Gülen hatte die Arbeitgeber, die nicht in den liberalen Arbeitgeberverbänden, dem Industrie- und Arbeitgeberverband TÜSIAD und dem Unabhängigen Arbeitgeberverband MÜSIAD – Letzterem gehören islamische Arbeitgeberkreise an –, organisiert waren, im Arbeitgeberverband TUSKON, Konföderation der Industrie- und Arbeitgeberverbände, vereint. Daher betreffen die politischen Maßnahmen der Regierung, wie Steuerprüfungen und strengere Kontrollmechanismen für Unternehmen, die schwächste Seite Gülens. So übt die Regierung genau in diesem Bereich Druck aus.

Im Endeffekt geht es gegen eine tatkräftige parallele Organisierung im Staate, die sich seit unzähligen Jahren unter dem Deckmantel der Religion etabliert hat. Nachdem die Auseinandersetzung mit der AKP unausweichlich wurde, hat Fethullah Gülen sein religiöses Gewand abgeworfen und seine politische Identität, seine Affinität zu Geld- und Finanzangelegenheiten und seine aktive Rolle hierin offenbart.

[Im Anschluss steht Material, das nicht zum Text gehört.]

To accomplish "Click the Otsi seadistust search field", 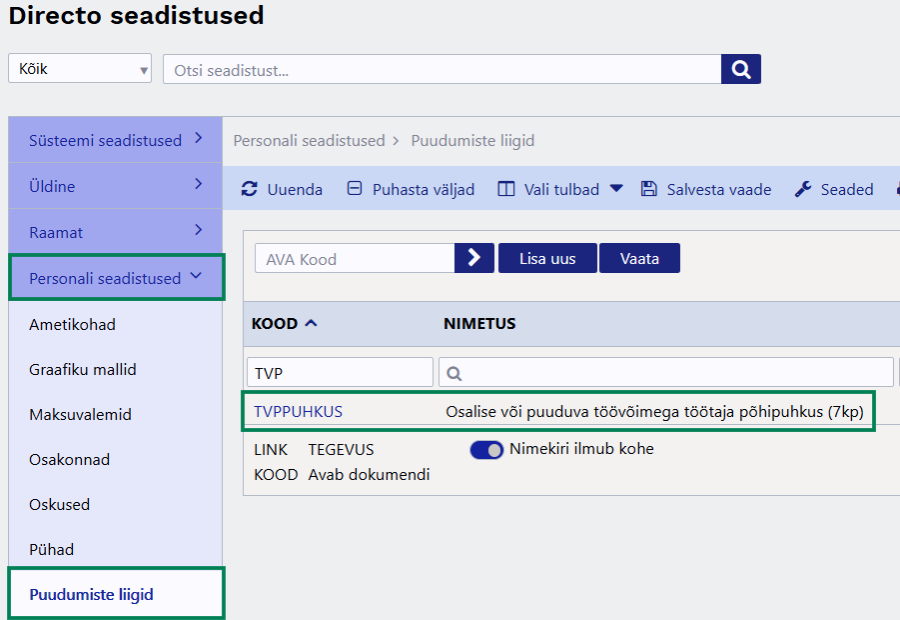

Ein Detail, das in der Auseinandersetzung zwischen diesen beiden Kräften nicht außer Acht gelassen werden darf: Es gibt keinerlei Unterschiede zwischen Erdoğan und Gülen im Hinblick auf ihre Einstellung zur kurdischen Frage, zu den grundlegenden Rechten und Freiheiten der kurdischen Bevölkerung und zur in Kurdistan angewandten Assimilationspolitik. Man kann sogar sagen, dass diese »strategische Allianz« durch die gleiche Haltung den Kurden und Kurdistan gegenüber den jahrelangen Zusammenhalt zwischen ihnen gesichert hat.